3TI CTO Mark Potter said: "We absolutely need to roll out futureproof EV infrastructure. We need to do it much more quickly than we are doing at the moment. 

"The ratio of vehicles to EV charger points has been reducing steadily year on year. It's fantastic we are getting the EVs out there but we are not getting the charge points out fast enough."

Evans explained that the hub's solar panels and battery capacity allowed it solve problems created by irregular power demand during a working day.

He said: "If we look at the profile of electricity that gets used on a day-to-day basis, we see not very much at night, a peak when everybody comes in and puts the coffee machine on, and another peak at teatime when people are going home. 

"If I want to put electric vehicles on to that site, the only space I have got is the bit in the middle [of the day]. How do I get a significant or worthwhile number of chargers onto that site? I have two options. 

"The first option is to apply to have the grid connection increased. That's expensive, it takes forever, and if you're charging at those times of day, this is gas peaking, this is expensive carbon.
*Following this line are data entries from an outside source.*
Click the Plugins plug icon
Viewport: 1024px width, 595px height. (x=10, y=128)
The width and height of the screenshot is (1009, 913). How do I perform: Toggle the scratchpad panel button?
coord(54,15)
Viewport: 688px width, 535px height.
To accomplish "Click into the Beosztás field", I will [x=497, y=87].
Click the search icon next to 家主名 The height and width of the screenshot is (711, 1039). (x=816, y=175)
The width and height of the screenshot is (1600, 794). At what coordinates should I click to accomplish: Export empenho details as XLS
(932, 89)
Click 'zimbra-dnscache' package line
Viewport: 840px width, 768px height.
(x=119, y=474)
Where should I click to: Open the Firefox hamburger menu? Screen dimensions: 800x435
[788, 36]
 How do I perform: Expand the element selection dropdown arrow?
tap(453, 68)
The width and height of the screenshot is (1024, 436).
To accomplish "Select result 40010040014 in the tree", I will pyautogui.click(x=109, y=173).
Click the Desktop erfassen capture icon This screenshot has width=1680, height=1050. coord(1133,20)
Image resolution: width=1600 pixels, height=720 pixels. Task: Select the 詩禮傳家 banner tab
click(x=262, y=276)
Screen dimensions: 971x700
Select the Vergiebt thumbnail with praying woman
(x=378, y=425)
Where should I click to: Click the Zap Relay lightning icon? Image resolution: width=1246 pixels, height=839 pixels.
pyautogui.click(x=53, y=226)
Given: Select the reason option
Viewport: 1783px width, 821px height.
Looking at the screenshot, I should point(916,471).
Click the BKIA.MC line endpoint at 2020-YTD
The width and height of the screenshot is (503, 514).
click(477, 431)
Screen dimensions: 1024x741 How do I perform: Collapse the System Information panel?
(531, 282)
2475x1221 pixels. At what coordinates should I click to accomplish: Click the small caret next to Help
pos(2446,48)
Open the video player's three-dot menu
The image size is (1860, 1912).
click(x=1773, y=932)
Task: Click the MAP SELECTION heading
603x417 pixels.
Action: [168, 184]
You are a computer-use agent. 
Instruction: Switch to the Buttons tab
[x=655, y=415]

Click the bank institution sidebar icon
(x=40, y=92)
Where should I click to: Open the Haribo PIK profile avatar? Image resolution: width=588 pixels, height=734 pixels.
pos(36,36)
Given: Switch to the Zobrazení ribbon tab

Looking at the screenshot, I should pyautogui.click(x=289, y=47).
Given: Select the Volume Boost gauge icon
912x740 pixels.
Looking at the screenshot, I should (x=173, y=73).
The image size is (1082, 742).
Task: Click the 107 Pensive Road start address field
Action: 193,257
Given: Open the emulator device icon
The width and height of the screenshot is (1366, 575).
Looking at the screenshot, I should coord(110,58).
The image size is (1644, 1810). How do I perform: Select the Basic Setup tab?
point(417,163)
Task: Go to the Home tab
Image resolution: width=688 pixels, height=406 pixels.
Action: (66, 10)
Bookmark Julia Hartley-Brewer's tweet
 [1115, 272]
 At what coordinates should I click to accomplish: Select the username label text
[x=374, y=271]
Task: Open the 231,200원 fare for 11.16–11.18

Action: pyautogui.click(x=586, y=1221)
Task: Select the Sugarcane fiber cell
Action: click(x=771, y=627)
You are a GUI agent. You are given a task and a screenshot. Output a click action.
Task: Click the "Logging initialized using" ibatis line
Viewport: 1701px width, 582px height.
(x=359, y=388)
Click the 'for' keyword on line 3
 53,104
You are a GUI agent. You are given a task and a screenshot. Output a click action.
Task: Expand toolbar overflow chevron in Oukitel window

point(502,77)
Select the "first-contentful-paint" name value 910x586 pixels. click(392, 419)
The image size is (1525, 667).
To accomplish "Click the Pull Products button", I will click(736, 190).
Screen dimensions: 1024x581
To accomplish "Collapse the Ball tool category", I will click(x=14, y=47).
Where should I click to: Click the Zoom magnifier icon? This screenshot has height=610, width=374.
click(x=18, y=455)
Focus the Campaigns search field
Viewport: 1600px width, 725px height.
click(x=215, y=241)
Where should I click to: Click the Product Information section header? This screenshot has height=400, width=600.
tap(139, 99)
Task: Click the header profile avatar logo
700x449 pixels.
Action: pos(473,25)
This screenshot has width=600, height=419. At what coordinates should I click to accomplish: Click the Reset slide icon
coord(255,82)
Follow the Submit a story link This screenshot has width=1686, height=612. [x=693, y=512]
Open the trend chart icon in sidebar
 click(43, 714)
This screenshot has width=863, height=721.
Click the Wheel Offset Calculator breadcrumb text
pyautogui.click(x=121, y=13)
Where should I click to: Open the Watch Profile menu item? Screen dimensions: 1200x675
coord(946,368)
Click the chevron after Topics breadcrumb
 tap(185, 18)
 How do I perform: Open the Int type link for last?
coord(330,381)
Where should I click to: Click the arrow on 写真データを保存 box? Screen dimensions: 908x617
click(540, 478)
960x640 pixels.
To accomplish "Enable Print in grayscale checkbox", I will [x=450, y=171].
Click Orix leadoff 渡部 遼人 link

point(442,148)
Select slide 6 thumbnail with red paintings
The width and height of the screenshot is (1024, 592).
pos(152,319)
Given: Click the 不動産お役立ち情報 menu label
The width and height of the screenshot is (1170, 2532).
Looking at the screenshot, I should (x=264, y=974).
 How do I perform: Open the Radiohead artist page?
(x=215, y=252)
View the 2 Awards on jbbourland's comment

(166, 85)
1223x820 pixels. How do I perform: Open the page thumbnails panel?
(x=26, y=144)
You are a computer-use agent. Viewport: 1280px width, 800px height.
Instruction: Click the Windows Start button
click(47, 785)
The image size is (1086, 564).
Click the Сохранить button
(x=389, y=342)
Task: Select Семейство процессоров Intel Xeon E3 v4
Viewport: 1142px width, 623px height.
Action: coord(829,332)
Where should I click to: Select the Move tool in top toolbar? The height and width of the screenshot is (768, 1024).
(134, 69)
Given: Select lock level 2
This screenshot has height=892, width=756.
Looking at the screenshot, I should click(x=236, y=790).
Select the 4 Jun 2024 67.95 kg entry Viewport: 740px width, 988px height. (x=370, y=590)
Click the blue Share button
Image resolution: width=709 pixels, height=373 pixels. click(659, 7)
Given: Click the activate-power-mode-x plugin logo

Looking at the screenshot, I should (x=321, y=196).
Option two is to stick some solar on the site."

Evans explained that by pairing solar panels with a battery, the hub could store and redeploy surplus solar energy collected during the middle of the day as well as overnight mains power. 

He said: "It's cheaper, but power coming off the grid at night is also low carbon - most of it comes from wind and hydro."

Evans said that while these principles had also been behind 3TI's previous large car park developments, the Papilio3 hub would allow it to enter other markets.

He said: "We have been tackling the large car parks, nothing smaller than 200 parking spaces. That is very roughly 36% of the UK market. 

"A very big market that we haven't looked at at all is [car parks with] less than 100 spaces. We've got 13 million spaces to go at. The market is huge."

The first Papilio3 hub has been installed at Surrey Research Park in Guildford, and a crowdfunding campaign will be launched in June as 3TI works towards full production.

Evans said around a dozen would be produced by September, to go to existing customers, with general stock to be available for order from October.

The hubs will not be sold, but rented. Evans said rental periods could be from three months, but he expected most to be for a year.

However, he added that there was potential for them to stay in place for longer, with their portable design making it easy for them to be taken away and upgraded with new batteries as technology developed.